Anyway, what I give up with the new machine is a DVD drive, which I only ever used to reinstall the OS, and an ethernet port, which I will miss if I ever get back to hacking hardware. Also they have gotten rid of the Kensington lock slot. I now have to use Yosemite, which is not hugely different to Mavericks, so shrug. What I gain is USB3, a superfast SSD, a very sharp screen, and less weight to lug around. I doubt the battery life is going to matter, or the extra ThunderBolt port. So faster, yes, but otherwise pretty much a wash. I do like having a machine where the only moving parts are the keys and the fans though.

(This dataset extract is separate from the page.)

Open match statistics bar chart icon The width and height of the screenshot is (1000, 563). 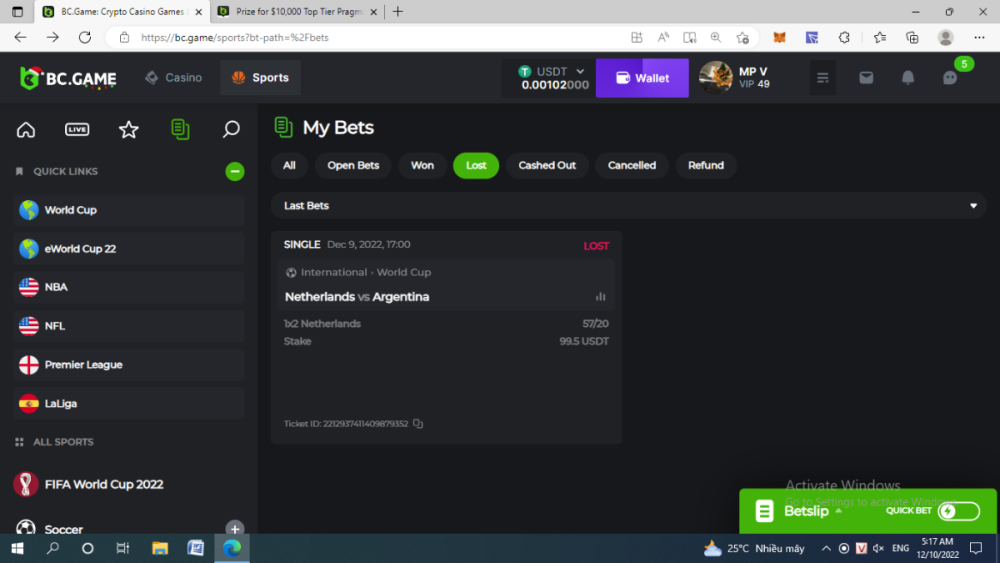pos(601,297)
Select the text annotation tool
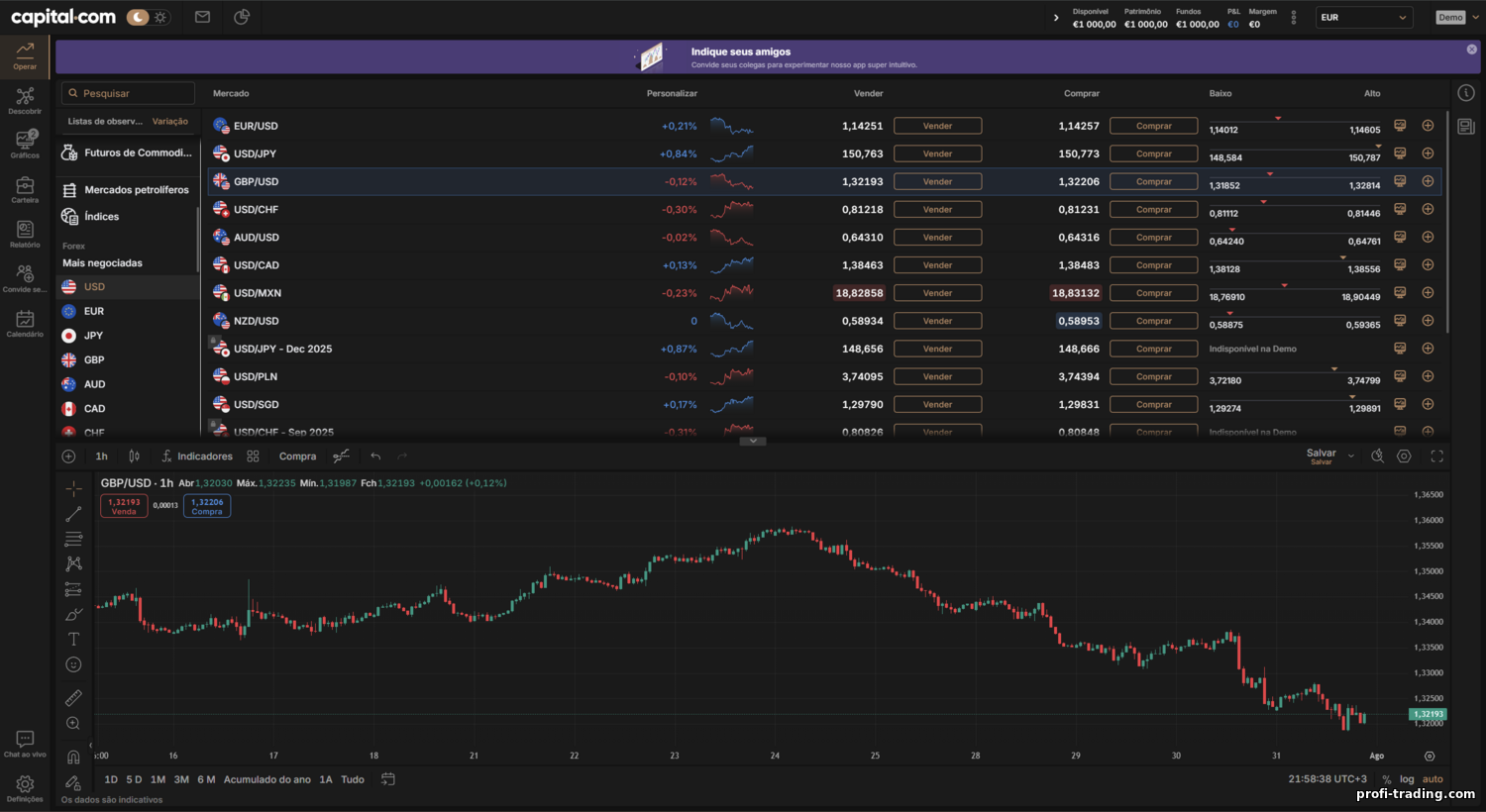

Buying the thing was an ordeal. It was quite expensive: $2.5k and another $230 in Illinois state sales tax (I mind paying money to the state less than to the Fed), but amortised over four years it's not so bad ($2 a day). I live quite close to the Lincoln Park Apple Store and figured that if I put enough cash on my Visa debit card, things would go OK. But when I got there I figured what the hell, let's try putting some of it on the credit card. This failed, and the card got totally blocked. They like doing that to me — why they can't just reject the transaction and notify me I don't know. I'm never going to rely on it when I'm overseas. Then the debit card got blocked too, as it has a $2k daily limit. The lady at my credit union told me about that, and said I could go pull another $1k in cash from an ATM. Another two calls to them got it unblocked, two trips to the ATM ($600 limit per withdrawal there) got me the difference, and an intervening switch of sales assistant finally allowed me to pay for it. The machine was brought up from the stockroom three times, by the same girl, to my excruciating embarrassment. They insisted I take my 84 cents in change. This is why I shop online.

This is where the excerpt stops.